Each concept can be applied to the generation of a custom source:

case class VFrame(id : Long, path : Path, frame : IplImage,captureDate : Long = DateTime.now().getMillis)

class VideoSource(path : Path) extends GraphStageWithMaterializedValue[SourceShape[VFrame],Future[Boolean]]{
  val out : Outlet[VFrame] = Outlet("VideoFrameSource")
  override def shape: SourceShape[VFrame] = SourceShape(out)

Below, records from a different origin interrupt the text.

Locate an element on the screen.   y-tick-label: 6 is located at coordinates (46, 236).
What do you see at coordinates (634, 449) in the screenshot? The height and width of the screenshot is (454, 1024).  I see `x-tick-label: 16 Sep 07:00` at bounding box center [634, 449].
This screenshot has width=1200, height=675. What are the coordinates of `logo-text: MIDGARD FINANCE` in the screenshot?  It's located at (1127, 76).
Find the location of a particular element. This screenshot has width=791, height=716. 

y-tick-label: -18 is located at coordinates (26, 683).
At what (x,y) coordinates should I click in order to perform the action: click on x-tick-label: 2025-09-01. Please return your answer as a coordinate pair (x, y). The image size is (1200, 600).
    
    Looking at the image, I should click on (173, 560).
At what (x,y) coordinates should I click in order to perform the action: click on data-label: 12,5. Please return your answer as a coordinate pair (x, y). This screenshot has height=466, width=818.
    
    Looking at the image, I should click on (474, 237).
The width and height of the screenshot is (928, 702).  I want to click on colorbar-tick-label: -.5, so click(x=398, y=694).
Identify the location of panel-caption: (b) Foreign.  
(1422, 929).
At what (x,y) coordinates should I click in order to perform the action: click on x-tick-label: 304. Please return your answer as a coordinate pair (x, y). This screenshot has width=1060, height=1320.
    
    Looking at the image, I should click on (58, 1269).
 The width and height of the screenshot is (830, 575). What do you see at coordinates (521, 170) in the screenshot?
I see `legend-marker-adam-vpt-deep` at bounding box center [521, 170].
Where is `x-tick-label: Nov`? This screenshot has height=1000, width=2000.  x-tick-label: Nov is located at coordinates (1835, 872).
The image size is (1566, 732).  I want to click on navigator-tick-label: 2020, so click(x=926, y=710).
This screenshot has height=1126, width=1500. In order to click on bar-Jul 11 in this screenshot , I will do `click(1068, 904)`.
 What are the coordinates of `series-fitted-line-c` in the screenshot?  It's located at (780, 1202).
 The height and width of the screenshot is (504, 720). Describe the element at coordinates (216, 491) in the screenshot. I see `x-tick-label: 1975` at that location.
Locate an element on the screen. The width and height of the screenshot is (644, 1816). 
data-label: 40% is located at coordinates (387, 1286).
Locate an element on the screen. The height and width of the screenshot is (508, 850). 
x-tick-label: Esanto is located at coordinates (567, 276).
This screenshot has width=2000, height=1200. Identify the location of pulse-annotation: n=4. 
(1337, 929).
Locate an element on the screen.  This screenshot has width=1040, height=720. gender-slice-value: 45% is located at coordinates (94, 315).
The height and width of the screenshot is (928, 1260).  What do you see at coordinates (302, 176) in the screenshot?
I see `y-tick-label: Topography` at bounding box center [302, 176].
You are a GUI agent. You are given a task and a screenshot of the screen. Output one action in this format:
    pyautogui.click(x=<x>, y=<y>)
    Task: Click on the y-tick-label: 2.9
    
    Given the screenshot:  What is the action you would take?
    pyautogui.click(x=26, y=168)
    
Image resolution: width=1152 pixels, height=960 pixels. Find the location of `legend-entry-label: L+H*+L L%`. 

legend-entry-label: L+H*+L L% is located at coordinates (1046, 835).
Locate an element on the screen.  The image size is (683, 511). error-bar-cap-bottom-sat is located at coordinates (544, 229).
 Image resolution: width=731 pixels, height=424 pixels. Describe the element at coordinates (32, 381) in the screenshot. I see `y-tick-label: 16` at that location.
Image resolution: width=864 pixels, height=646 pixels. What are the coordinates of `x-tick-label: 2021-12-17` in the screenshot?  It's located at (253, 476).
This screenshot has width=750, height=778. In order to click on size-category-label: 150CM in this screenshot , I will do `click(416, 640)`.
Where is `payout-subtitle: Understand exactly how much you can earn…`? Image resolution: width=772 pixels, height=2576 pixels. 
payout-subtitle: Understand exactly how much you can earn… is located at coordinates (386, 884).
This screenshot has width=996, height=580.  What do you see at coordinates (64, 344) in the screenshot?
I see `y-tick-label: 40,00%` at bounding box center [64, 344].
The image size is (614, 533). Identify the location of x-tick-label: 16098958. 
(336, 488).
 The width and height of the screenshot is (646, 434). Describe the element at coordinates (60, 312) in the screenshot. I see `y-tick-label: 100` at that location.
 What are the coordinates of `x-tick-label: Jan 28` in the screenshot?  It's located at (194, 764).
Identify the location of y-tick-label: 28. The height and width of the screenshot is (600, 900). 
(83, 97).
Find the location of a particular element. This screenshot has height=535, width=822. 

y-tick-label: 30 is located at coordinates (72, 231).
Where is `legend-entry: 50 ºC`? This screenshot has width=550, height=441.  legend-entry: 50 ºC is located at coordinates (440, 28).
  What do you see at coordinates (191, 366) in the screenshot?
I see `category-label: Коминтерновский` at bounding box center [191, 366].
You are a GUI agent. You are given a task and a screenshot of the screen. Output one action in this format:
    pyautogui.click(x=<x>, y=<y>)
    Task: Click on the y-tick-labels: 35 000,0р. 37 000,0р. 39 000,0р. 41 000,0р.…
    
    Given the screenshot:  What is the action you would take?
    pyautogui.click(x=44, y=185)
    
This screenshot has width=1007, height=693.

  override def createLogicAndMaterializedValue(inheritedAttributes: Attributes): (GraphStageLogic, Future[Boolean]) = {
    val promise : Promise[Boolean] = Promise[Boolean]()
    var readImages : Long  = 0L
    var convertToIpl : OpenCVFrameConverter.ToIplImage = new OpenCVFrameConverter.ToIplImage()
    var grabber : FFmpegFrameGrabber = null
    var frame : Frame = null
    var converter = new OpenCVFrameConverter.ToIplImage

    val logic = new GraphStageLogic(shape){
      setHandler(out, new OutHandler{
        override def onPull(): Unit = {
          try {
            if(grabber == null){
              if(!path.toFile.exists()){
                throw new FileNotFoundException(s"Path to ${path.toFile.getAbsolutePath} does not Exist")
              }

              grabber = new FFmpegFrameGrabber(path.toFile.getAbsolutePath)
              grabber.start()
            }

            if(grabber != null){
              try {
                frame = grabber.grab()
              }catch{
                case t : Throwable =>{
                  println(t.getMessage)
                  println(ExceptionUtils.getStackTrace(t))
                }
              }
              if(frame != null) {
                val im =  converter.convert(frame)
                readImages += 1
                push(out,VFrame(readImages,path,im))
              }else{
                success()
              }
            }
          }catch{
            case t : Throwable =>{
              println(t.getMessage)
              println(ExceptionUtils.getStackTrace(t))
              fail(t)
            }
          }
        }

        def fail(ex : Throwable)={
          if(grabber != null){
            grabber.stop()
            grabber.close()
          }
          promise.tryFailure(ex)
          failStage(ex)
        }

        def success()={
          if(grabber != null){
            try {
              grabber.stop()
            }catch {
              case t : Throwable =>{
                println(t.getMessage)
                println(ExceptionUtils.getStackTrace(t))
              }
            }finally
            {
              grabber.close()
            }
          }
          promise.trySuccess(true)
          completeStage()
        }

        override def onDownstreamFinish(): Unit = {
          success()
        }

      })
    }

    logic -> promise.future
  }
}

This class creates a source with a materialized value, a topic not fully covered in the Lightbend documentation. The number of frames is returned. The source overrides onDownStreamFinish and implements custom success and failure processing.

The anatomy of the above source is simple. A class is created which takes in a Path to a file source. FFMpeg is used to stream the obtain frames from the video. The source requires the creation of specialized source logic after specifying the source shape and type through createLogicAndMaterializedValue. The Promise promise contains the results of the materialized values. The resulting logic method yields a future when success  or failure are called. The method completeStage is called to complete the source.

Conclusion

This article examined the creation of new sources in Akka. We reviewed handling the completion of downstream sources, success, failure, and the return of a materialized value. Creating sources is easier than Lightbend lets on.